John Deasy with mmebers of Dungarvan United AFC::: Members of Dungarvan United AFC, including chairman David Walsh, pictured at the Crystal Pitch with John Deasy TD, Cllr Damien Geoghegan, Sports Minister Michael Ring, and Waterford Council CEO Michael Walsh.
For the past 25 years United have availed of a playing field owned by Waterford Crystal in Receivership. It backs directly onto Kilrush Park — the soccer club’s home ground since 1980.
Commonly known as “The Crystal Pitch”, it is zoned for ‘Open Space’ under the Dungarvan Town Development Plan, 2012-2018. This zoning is designed “to preserve and enhance Open Space areas and Amenity Areas for passive and active recreational uses”.
John Deasy says: “I’ve been in contact with the Council and it’s time they made it clear to the Receiver that this pitch will not be used for anything other than soccer club purposes.”
Acting for Waterford Crystal Ltd in Receivership, Deloitte have been in discussions on the sale of both the former Waterford Crystal factory in Dungarvan and the separate Sports and Leisure Club site roughly a kilometre away.
Late last year the Receiver’s solicitors served notice on United to stop using the Crystal Pitch with immediate effect. 
Doing so would mean getting rid of 14 teams and “decimate the club,” says Dungarvan chairman David Walsh. The use of their main playing field and the Crystal Pitch is split evenly among all teams, whilst the latter is also used predominantly for training. With 27 teams (male and female) from under-6s up, having a second field is essential. 
John Deasy has been in regular contact with both club and senior local authority officials over the past year. “At this stage the Council needs to make it abundantly clear to the Receiver that this pitch, if sold to a third party, is not going to be permitted for any other use, and it will be making no change to the zoning of this particular site,” he says.
After being instructed to desist from using the pitch, Dungarvan United were subsequently invited through law firm A&L Goodbody, representing the Receiver, to make an offer for the land and buildings before the site went on general sale.
However, the club is heavily in debt due to ongoing investment in its facilities (including pitch drainage works, astroturf, a new covered stand and floodlights) and “borrowing more funds is not realistic,” David Walsh says.
Despite this fact, the club made two offers to the Receiver last February — one for the playing pitch, another for the entire lot, including the disused Crystal clubhouse. If accepted, either bid would have to be met through further local fundraising.

= = = = =

> **What you are asked to do**: In the article on the Crystal Pitch, why does David Walsh say that borrowing more funds is not realistic for the club? Answer in one to three sentences. The material that comes next has no connection to the text about Dungarvan United and the Crystal Pitch.

= = = = =

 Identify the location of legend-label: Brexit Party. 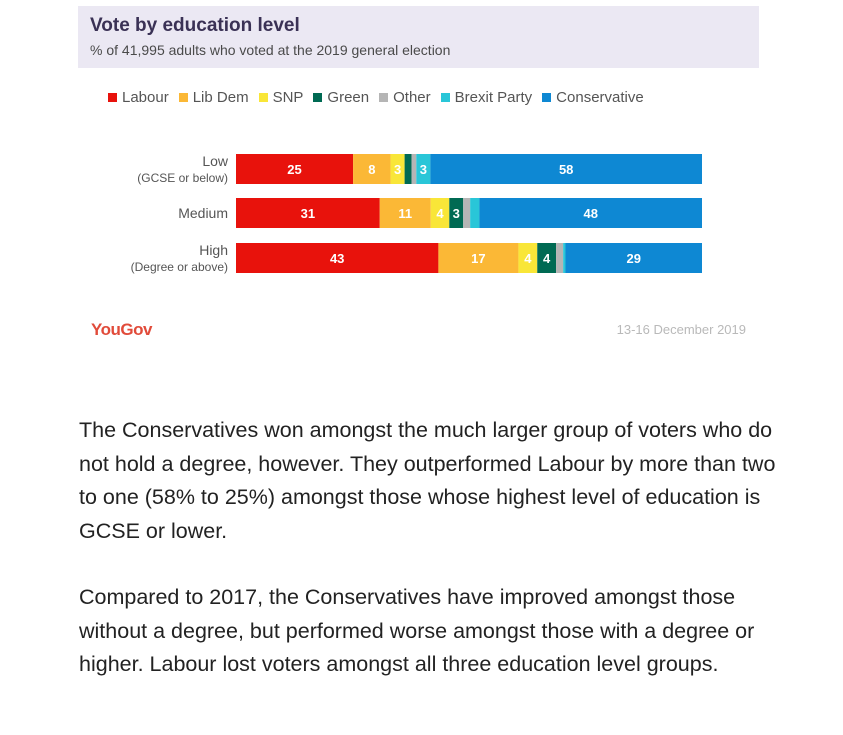
(494, 97).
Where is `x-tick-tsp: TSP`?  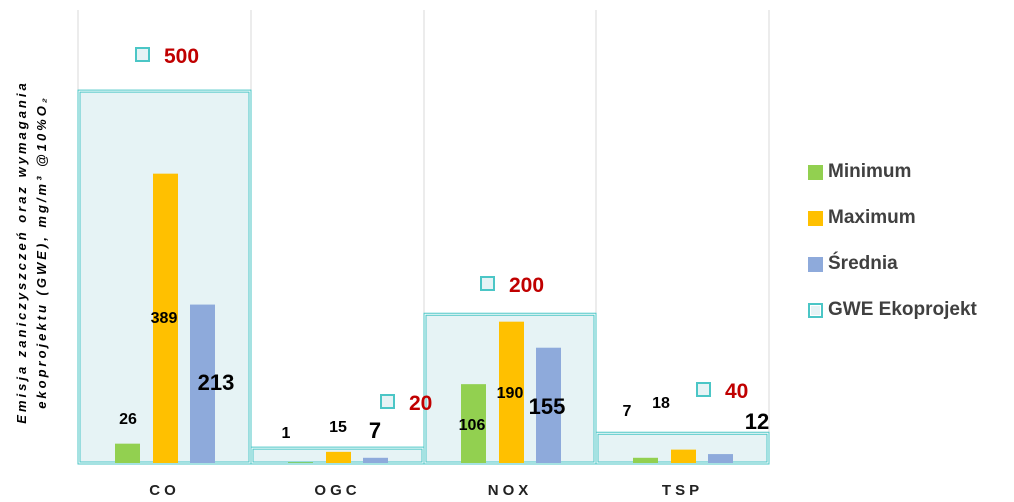 x-tick-tsp: TSP is located at coordinates (682, 490).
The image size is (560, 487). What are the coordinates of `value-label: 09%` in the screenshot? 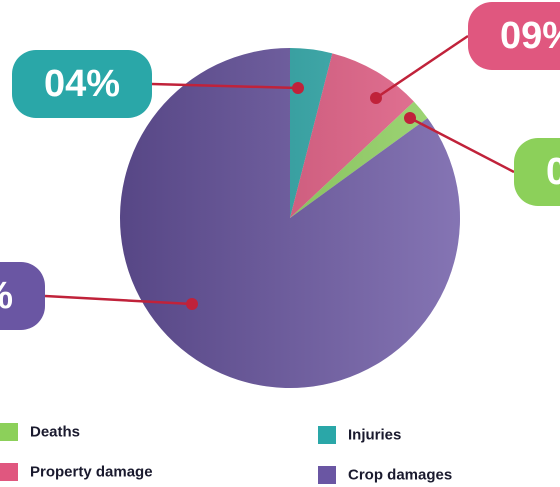 It's located at (530, 36).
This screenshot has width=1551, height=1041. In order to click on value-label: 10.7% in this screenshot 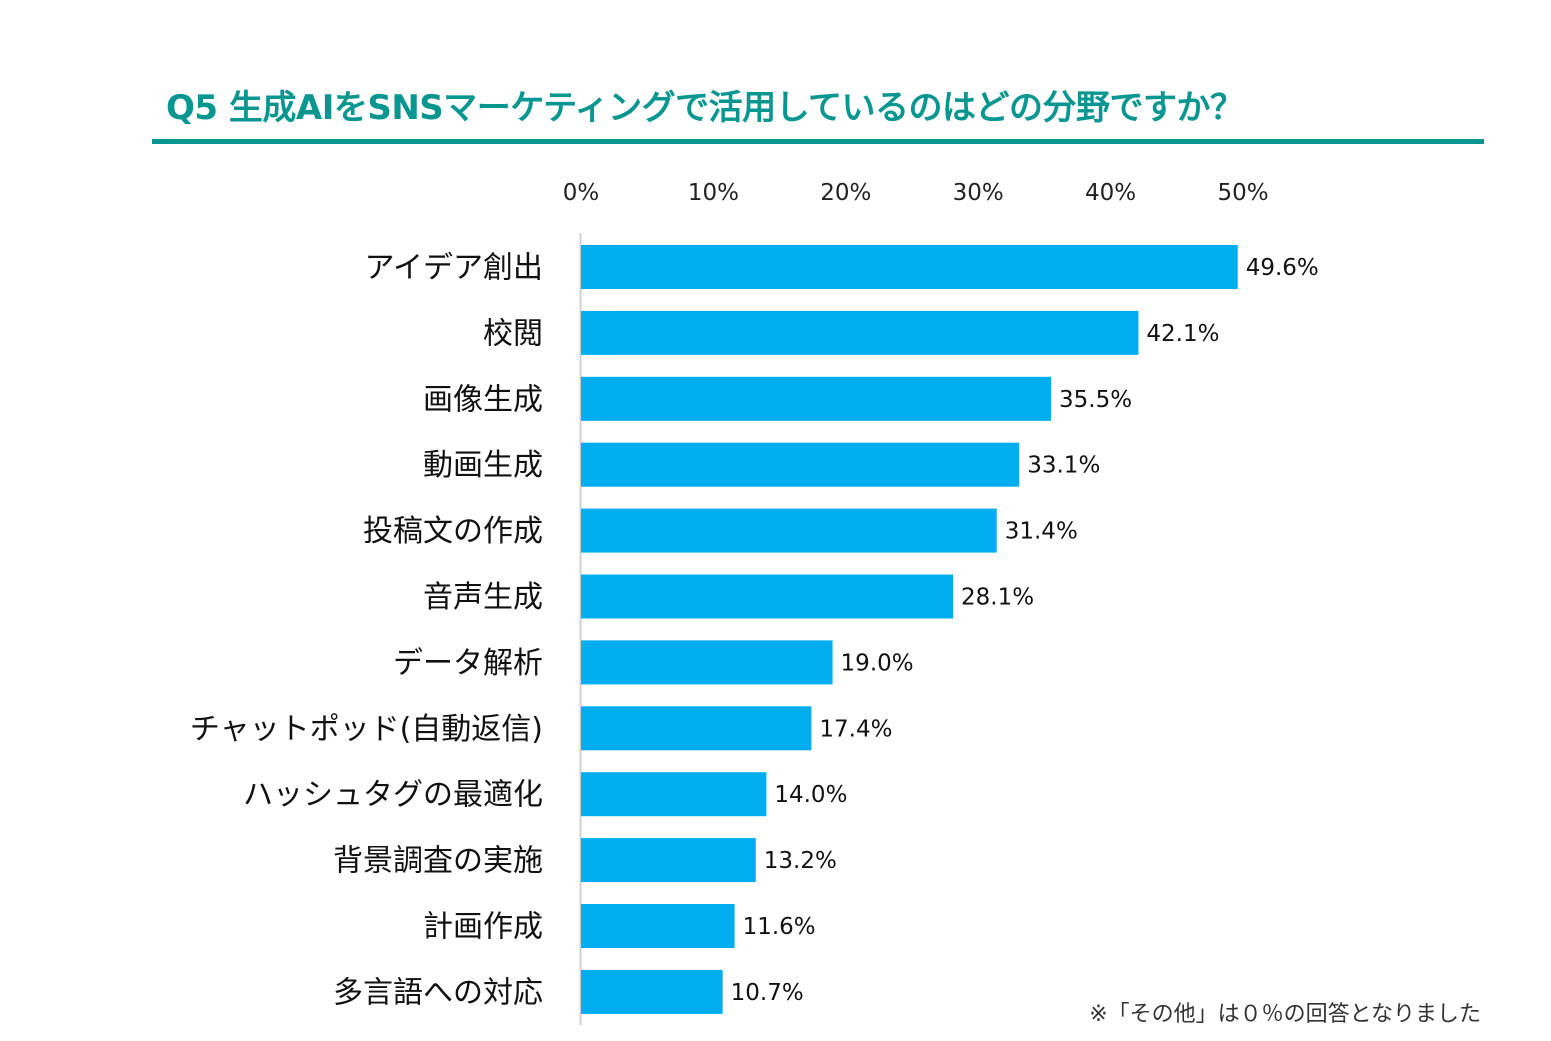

= = = = =

> **Task answer**: The club is already heavily in debt because of ongoing investment in its facilities. That investment includes pitch drainage works, astroturf, a new covered stand and floodlights.